Today on the fifth anniversary of the Madrid train bombing by radical Islamists, Senator Joe Lieberman’s Homeland Security Commitee heard testimony in an attempt to gauge the degree of concern we should have over the Somali “youths” who have reportedly left the US to take part in Jihadist activities in the Horn of Africa.
I attended the hearing in Washington today and will tell you in detail about it tomorrow. Update: Here now is my report.
As a kind of warm-up I’m posting tonight on the Washington Post’s front page story today in advance of the hearing. This situation has been going on for months, in fact over a year, and it’s finally sinking into the conciousness of insular Washington. To read this (below) and listen to the hearings, one begins to see how 9/11 came about.
Senior U.S. counterterrorism officials are stepping up warnings that Islamist extremists in Somalia are radicalizing Americans to their cause, citing their recruitment of the first U.S. citizen suicide bomber and their potential role in the disappearance of more than a dozen Somali American youths.
In recent public statements, the director of national intelligence and the leaders of the FBI and CIA have cited the case of Shirwa Ahmed, a 27-year-old college student from Minneapolis who blew himself up in Somalia on Oct. 29 in one of five simultaneous bombings attributed to al-Shabaab, a group with close links to al-Qaeda.
Since November, the FBI has raced to uncover any ties to foreign extremist networks in the unexpected departures of numerous Somali American teenagers and young men, who family members believe are in Somalia. The investigation is active in Boston; San Diego; Seattle; Columbus, Ohio; and Portland, Maine, a U.S. law enforcement official said, and community members say federal grand juries have issued subpoenas in Minneapolis and elsewhere.
Officials are still trying to assess the scope of the problem but say reports so far do not warrant a major concern about a terrorist threat within the United States. But intelligence officials said the recruitment of U.S. citizens by terrorist groups is particularly worrisome because their American passports could make it easier for them to reenter the country.

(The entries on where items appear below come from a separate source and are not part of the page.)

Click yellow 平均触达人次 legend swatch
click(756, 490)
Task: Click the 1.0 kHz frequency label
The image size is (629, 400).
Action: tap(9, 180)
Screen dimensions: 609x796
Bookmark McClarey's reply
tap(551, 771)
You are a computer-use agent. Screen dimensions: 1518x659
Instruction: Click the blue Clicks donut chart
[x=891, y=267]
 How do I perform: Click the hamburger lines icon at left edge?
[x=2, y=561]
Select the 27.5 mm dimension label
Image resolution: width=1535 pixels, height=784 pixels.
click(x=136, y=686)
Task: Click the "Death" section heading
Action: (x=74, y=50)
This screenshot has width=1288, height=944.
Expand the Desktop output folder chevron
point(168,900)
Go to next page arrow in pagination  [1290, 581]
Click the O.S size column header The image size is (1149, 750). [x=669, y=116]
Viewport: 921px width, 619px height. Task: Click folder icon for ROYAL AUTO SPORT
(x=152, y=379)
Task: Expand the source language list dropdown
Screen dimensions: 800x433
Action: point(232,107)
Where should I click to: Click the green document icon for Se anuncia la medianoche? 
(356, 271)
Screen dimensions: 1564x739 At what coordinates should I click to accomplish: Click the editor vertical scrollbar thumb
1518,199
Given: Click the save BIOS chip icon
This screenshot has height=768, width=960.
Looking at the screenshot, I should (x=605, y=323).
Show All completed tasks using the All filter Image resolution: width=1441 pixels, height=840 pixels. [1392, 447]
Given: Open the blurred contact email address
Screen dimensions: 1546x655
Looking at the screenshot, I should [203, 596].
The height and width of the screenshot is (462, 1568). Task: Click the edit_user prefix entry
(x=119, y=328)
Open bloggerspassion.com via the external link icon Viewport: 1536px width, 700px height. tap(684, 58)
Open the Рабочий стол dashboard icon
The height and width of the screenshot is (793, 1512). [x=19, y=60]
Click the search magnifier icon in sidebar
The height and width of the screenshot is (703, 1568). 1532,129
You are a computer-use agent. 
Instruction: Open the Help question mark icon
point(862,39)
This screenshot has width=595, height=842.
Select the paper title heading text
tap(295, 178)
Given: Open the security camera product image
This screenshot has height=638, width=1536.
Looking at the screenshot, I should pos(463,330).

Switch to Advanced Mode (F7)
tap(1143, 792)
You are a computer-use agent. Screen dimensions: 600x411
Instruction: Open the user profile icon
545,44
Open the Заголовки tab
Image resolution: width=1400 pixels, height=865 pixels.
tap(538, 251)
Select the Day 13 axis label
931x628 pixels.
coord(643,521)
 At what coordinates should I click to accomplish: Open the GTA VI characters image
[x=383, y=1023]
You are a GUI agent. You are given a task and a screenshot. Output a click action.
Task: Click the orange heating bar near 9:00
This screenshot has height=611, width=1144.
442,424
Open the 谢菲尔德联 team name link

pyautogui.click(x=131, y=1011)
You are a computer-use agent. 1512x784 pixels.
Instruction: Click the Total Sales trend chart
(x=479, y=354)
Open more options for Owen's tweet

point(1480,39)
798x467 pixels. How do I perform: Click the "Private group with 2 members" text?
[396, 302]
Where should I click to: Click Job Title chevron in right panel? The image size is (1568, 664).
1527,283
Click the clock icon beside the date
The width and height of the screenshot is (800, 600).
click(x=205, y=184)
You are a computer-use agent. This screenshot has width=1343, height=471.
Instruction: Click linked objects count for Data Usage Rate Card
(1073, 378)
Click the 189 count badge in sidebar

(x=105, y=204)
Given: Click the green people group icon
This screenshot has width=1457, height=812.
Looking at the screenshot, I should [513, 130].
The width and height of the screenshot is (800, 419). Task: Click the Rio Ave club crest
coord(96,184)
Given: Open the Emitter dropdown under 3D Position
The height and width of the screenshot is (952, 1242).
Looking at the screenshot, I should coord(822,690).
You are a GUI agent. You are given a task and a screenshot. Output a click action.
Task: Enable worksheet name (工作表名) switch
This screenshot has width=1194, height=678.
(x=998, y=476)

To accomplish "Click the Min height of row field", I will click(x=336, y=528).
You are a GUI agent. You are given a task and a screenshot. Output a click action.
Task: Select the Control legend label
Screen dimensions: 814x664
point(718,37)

Al-Shabaab — meaning “the youth” or “young guys” in Arabic — “presents U.S. authorities with the most serious evidence to date of a ‘homegrown’ terrorist recruitment problem right in the American heartland,” Georgetown University professor Bruce R. Hoffman says in a forthcoming report by the SITE Intelligence Group, a private firm that monitors Islamist Web sites.
There wasn’t much new in the Post story that we haven’t reported here, but this was a revelation. Director of the FBI Robert Mueller compared Somalia to Ireland, huh?
U.S. authorities have been wary of stereotyping Somalis or overstating concerns, with Mueller recently comparing the situation to that in Ireland, another country with civil strife, terrorism and a large immigrant community in the United States but little violence here.
Maybe he was thinking Ireland and Islam both start with the letter “I.” Correct me if I’m wrong but I don’t remember any angry Irish immigrants going back to the ‘old sod’ to kill themselves as Shirwa Ahmed did.
Then here comes the obligatory reporter’s homage to Omar Jamal (see all of our posts on Omar ‘Jesse Jackson’ Jamal here):
Omar Jamal, executive director of the Somali Justice Advocacy Center in Minnesota, said the group first alerted the local FBI a year ago, when family members believed Sakaria Sharif Macruf had left and been killed fighting in Somalia. He later turned up alive but with al-Shabaab in Kismaayo, a city in southern Somalia under the group’s control, Ahmed said.
Jamal said U.S. government policies since 9/11 helped push alienated youths toward radicals.
“You have high rates of young guys unemployed. You have a high rate of dropouts. They’re difficult to integrate and work into the mainstream.” He said religious extremists worked with youths and “gave them hope in their lives — then indoctrinated them into this violent, radical ideology.”
Only one problem with Jamal’s ‘poverty and alienation’ breed terrorism theory, by all accounts some of the missing boys were in the US since they were babies, were straight A students and had bright futures.
When I tell you about the hearing tomorrow, you will see this theme ran throughout the hearing—the poor, fatherless, alienated, unassimilated “kids” are ripe for radical Islamic recruitment. Not one word about the power and pull of Islamic religious and political ideology, something we, mostly secular Americans, just don’t get.